Tetrahydrobiopterin prevents nitration of tyrosine hydroxylase by peroxynitrite and nitrogen dioxide.

Abstract

Tyrosine hydroxylase (TH) is the initial and rate-limiting enzyme in the synthesis of the neurotransmitter dopamine. TH is inhibited and nitrated at tyrosine residues in vitro by the reactive nitrogen species peroxynitrite and nitrogen dioxide (NO2) and in vivo by drugs that damage dopamine neurons.
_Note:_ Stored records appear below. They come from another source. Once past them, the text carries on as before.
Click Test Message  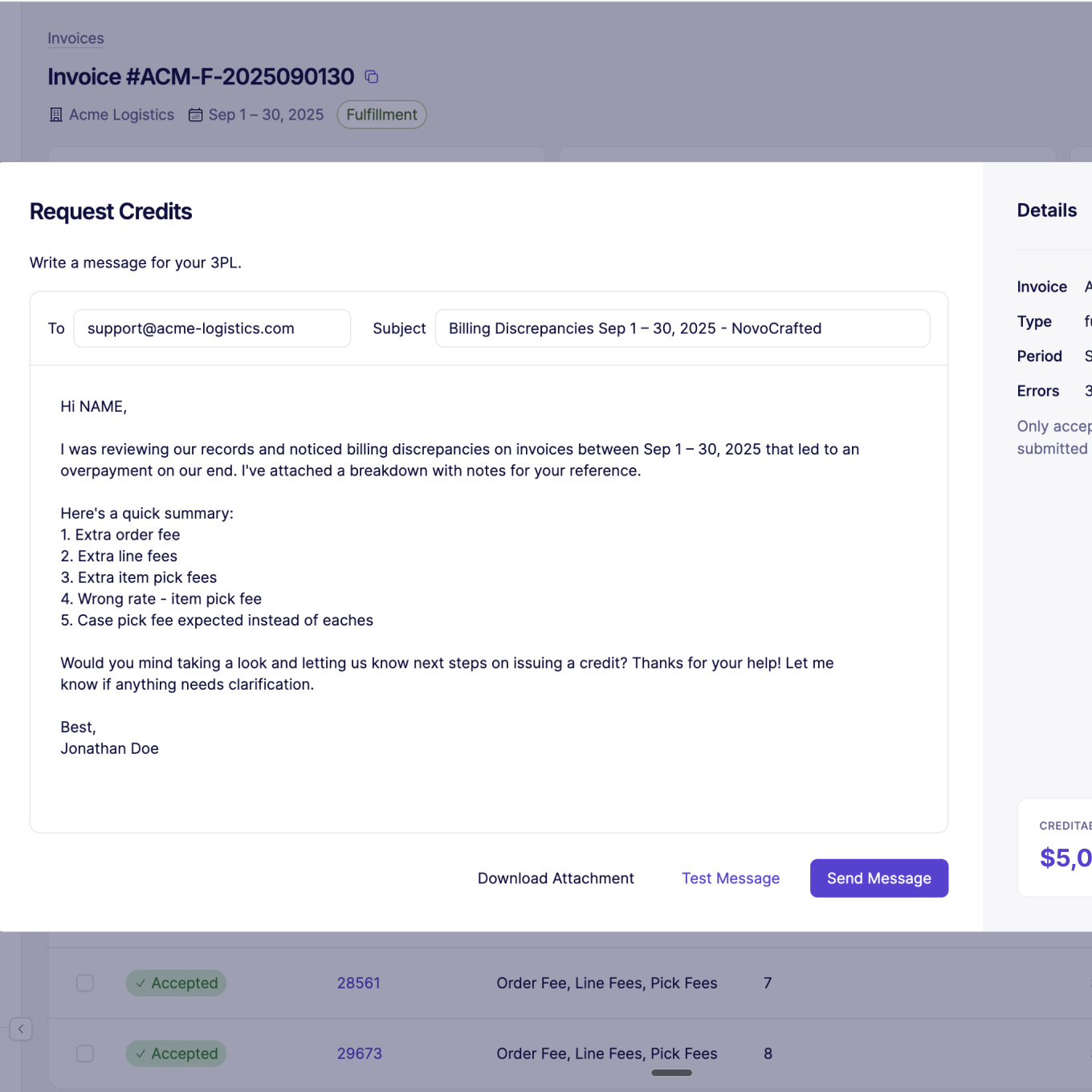click(x=730, y=878)
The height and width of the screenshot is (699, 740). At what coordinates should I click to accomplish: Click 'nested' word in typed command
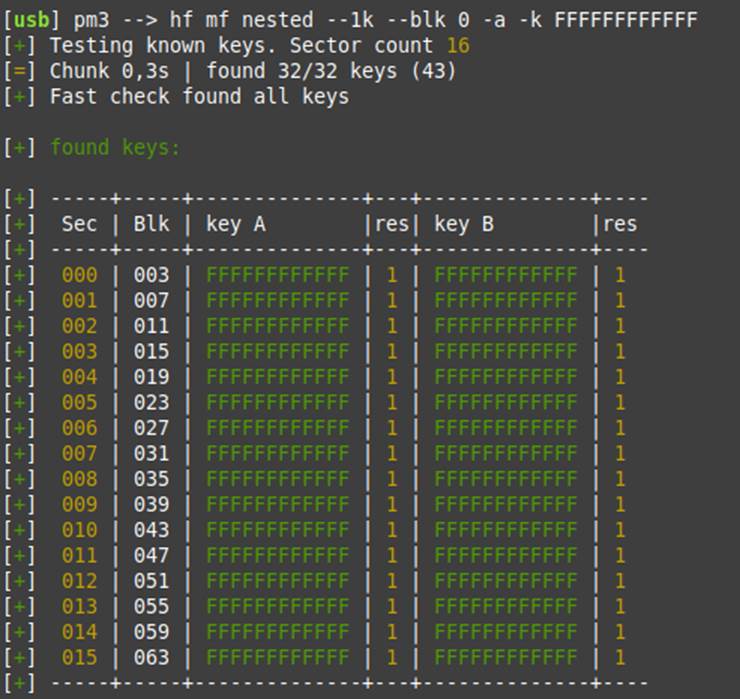click(278, 20)
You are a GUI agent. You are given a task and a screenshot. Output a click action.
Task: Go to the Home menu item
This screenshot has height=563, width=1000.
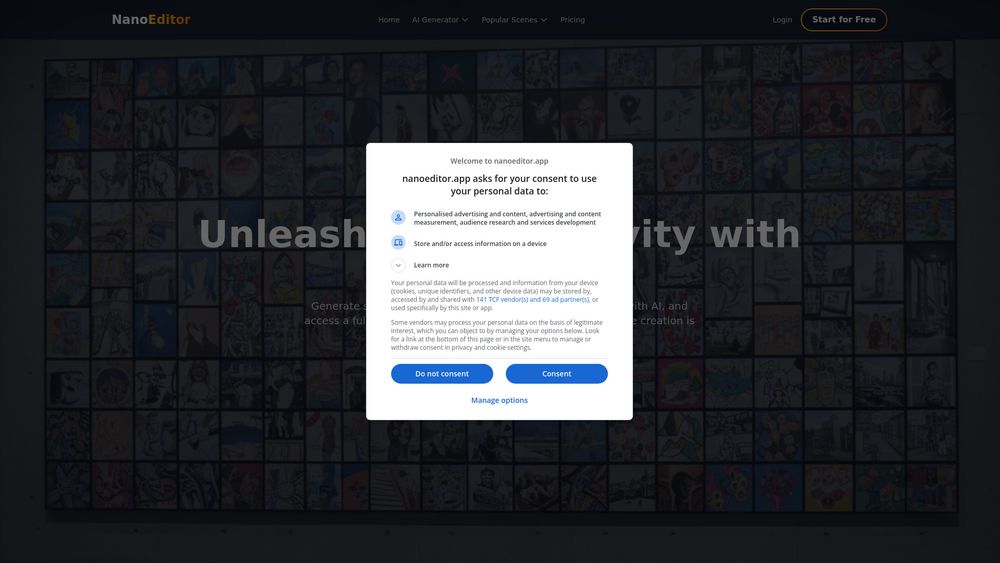coord(389,20)
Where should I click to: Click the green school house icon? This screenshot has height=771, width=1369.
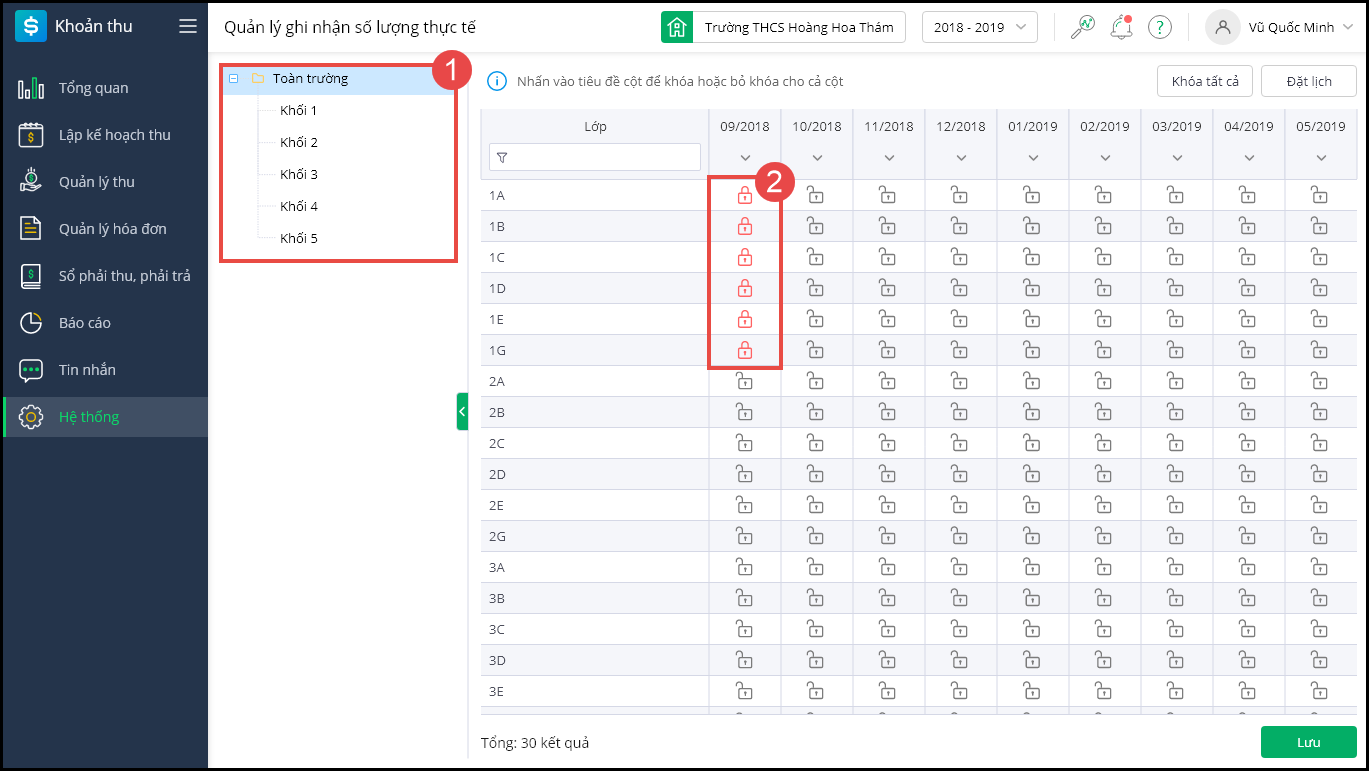tap(677, 27)
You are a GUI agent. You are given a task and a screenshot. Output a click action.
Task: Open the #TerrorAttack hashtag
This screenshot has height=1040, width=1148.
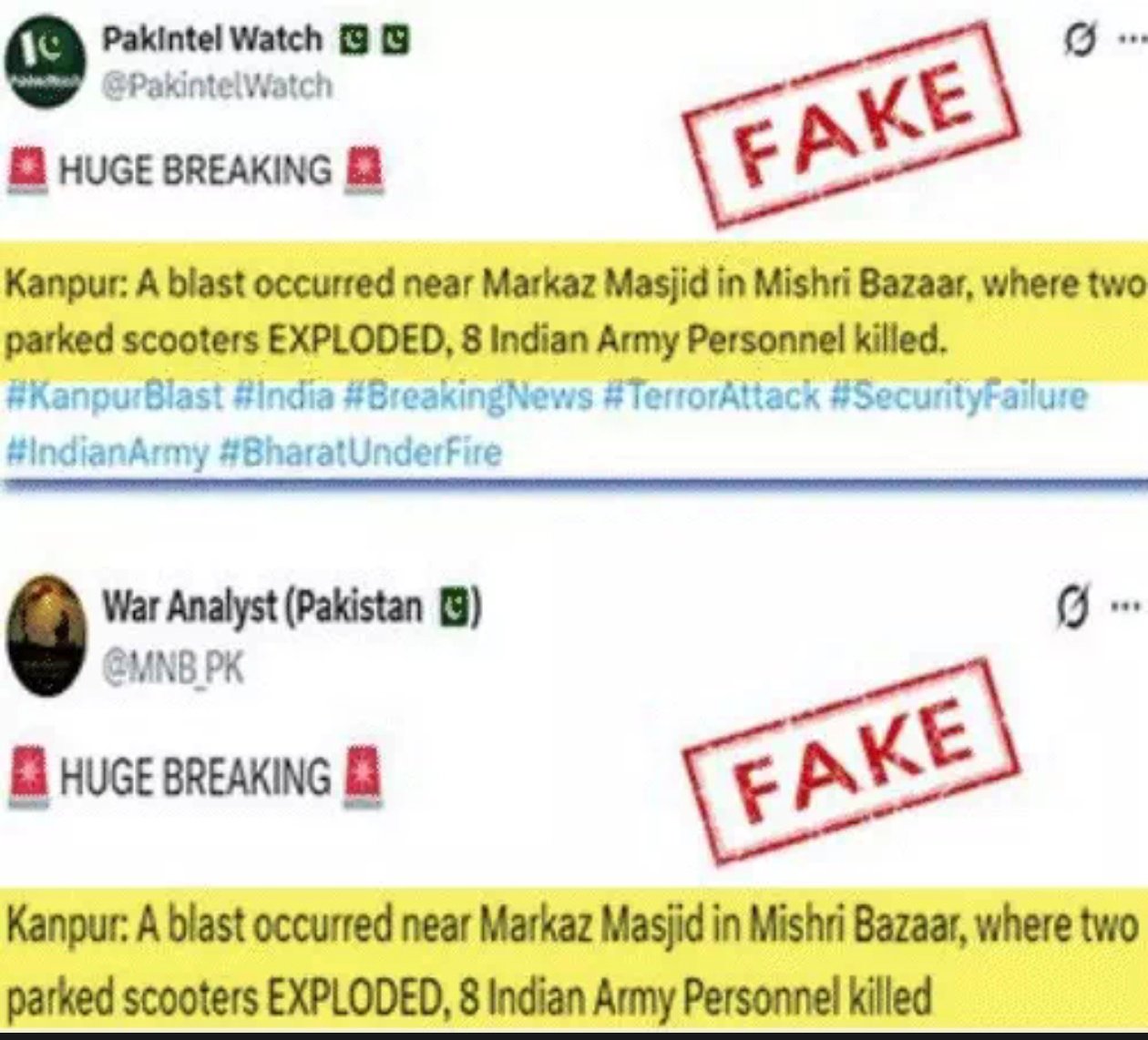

Tetrahydrobiopterin, which is the essential cofactor for TH and is concentrated in dopamine neurons, completely blocks nitration of tyrosine residues in TH caused by peroxynitrite or NO2. Various tetrahydro- and dihydro-analogs of tetrahydrobiopterin, including 6,7-dimethyl-tetrahydropterin, 6-methyl-tetrahydropterin, 6-hydroxymethyl-tetrahydropterin, tetrahydropterin, 7,8-dihydrobiopterin, 7,8-dihydroxanthopterin, and sepiapterin, also prevent nitration of tyrosines caused by the reactive nitrogen species. Biopterin and pterin, the fully oxidized forms of the pterin molecule, fail to block peroxynitrite- or NO2-induced nitration of TH. Reduced pterins prevent neither the inhibition of TH activity nor cysteine modification caused by peroxynitrite or NO2, despite blocking tyrosine nitration. However, dithiothreitol prevents and reverses these effects on TH of tetrahydrobiopterin and reactive nitrogen species. Using an enhanced green fluorescent protein-TH fusion construct as a real-time reporter of intracellular tyrosine nitration, tetrahydrobiopterin was found to prevent NO2-induced tyrosine nitration in intact cells but to leave TH activity inhibited. These results indicate that tetrahydrobiopterin prevents the tyrosine-nitrating properties of peroxynitrite and NO2. Tetrahydrobiopterin-derived radical species formed by reaction with reactive nitrogen species may account for inhibition of TH via mechanisms that do not involve tyrosine nitration.